The SEP IRA (short for “Simplified Employee Pension Individual Retirement Account”) has some very specific advantages and challenges for the self-employed. In general, these types of retirement accounts are initiated by business owners in order to provide benefits for both themselves and their employees. It is the ease of administration that makes this particular kind of account attractive for anyone who is tasked with creating a retirement account.
Usually, the administration of this type of retirement account is very straightforward. However, there are some special considerations for the self-employed – namely, there are contribution limits you’ll need to be aware of. In the simplest case, the contribution limit for the self-employed is just over 18.5% of annual income.
This number may change in light of two issues – when the FICA tax is taken into consideration and with a reduced rate of tax. In the case of the FICA tax, all contribution limits are computed from net profit adjusted for the deduction for self-employed the tax. Excluding any limits, this is half of the 15.3% FICA tax levied on the net earnings. These net earnings are 92.35% of the net profit – all of which must be kept in mind when you do the calculations for your SEP IRA.
After the FICA taxes have been handled, you’ll need to consider the reduced rate of tax. When it comes to SEP IRAs, there’s a 25% limit that applies to wages, not to the net profit. This is especially important when the business is a sole proprietorship.

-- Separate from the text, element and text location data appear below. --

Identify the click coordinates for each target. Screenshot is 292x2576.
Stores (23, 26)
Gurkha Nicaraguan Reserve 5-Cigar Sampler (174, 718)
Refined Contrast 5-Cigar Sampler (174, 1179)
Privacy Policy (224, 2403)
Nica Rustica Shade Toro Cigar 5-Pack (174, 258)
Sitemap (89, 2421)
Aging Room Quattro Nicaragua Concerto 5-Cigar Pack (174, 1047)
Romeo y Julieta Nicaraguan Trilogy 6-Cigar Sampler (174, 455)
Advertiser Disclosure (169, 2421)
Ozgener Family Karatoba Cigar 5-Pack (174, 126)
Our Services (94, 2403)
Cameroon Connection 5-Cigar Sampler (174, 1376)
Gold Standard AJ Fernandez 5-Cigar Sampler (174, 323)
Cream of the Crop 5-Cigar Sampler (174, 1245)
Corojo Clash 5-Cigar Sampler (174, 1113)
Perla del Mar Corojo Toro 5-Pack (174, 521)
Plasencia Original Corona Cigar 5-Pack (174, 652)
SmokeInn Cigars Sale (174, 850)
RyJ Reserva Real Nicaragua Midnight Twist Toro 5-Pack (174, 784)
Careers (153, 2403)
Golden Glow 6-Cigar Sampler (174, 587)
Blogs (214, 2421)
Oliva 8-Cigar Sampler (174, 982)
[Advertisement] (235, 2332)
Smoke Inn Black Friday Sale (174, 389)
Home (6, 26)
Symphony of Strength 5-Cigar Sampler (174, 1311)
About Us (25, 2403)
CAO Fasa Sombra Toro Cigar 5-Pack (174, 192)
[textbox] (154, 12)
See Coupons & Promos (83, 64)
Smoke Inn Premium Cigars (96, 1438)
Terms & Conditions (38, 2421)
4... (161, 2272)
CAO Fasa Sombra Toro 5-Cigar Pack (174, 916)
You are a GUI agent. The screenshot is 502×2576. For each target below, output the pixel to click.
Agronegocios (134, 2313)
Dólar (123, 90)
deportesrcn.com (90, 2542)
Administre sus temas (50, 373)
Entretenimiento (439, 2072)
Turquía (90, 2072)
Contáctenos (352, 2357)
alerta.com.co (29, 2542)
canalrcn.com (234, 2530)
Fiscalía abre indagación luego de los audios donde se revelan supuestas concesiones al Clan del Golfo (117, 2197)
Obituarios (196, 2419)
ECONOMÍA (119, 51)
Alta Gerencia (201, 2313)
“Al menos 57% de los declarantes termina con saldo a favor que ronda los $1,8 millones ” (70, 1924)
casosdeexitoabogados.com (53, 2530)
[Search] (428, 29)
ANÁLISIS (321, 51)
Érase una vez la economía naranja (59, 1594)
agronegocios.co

In this case, the employee\owner must consider his or her own wages and make an SEP IRA contribution which is limited to the 25% previously mentioned.
Although these two issues may seem complicated, don’t let them deter you from initiating an SEP IRA rollover, as this type of financial transfer does offer several significant advantages for the self-employed. But before you get started, be aware that there are two basic kinds of rollovers – direct and indirect SEP IRA rollovers. An indirect rollover occurs when money from an old retirement account is placed directly into the account holder’s hands, either by check or money transfer.
Be very careful with indirect SEP IRA rollovers. If the money comes into your hands – even if you have every intention of placing it back into a qualified retirement account – you run the risk of incurring taxes and penalties. Remember, the IRS has no sense of humor. If the money stays in your hands for one day longer than the 60 day window given to redeposit funds, they’ll classify the transaction as a cash withdrawal, triggering a number of taxes and penalties. In general, it just makes more sense to perform a direct SEP IRA rollover whenever you’re moving money into or out of SEP IRA accounts.
Fortunately, it’s very easy to perform a direct SEP IRA rollover. All you have to do is contact the manager of the account you want the money moved into and tell him or her that you’d like to initiate a direct rollover from your old IRA. Always be sure to use that exact term – “direct rollover.” This begins a legally defined process wherein your money will be sent directly from one account manager to the other, without ever entering your hands. And if it never comes into your hands, the IRS won’t consider your SEP IRA a taxable event and the tax-deferred status of your money will be maintained.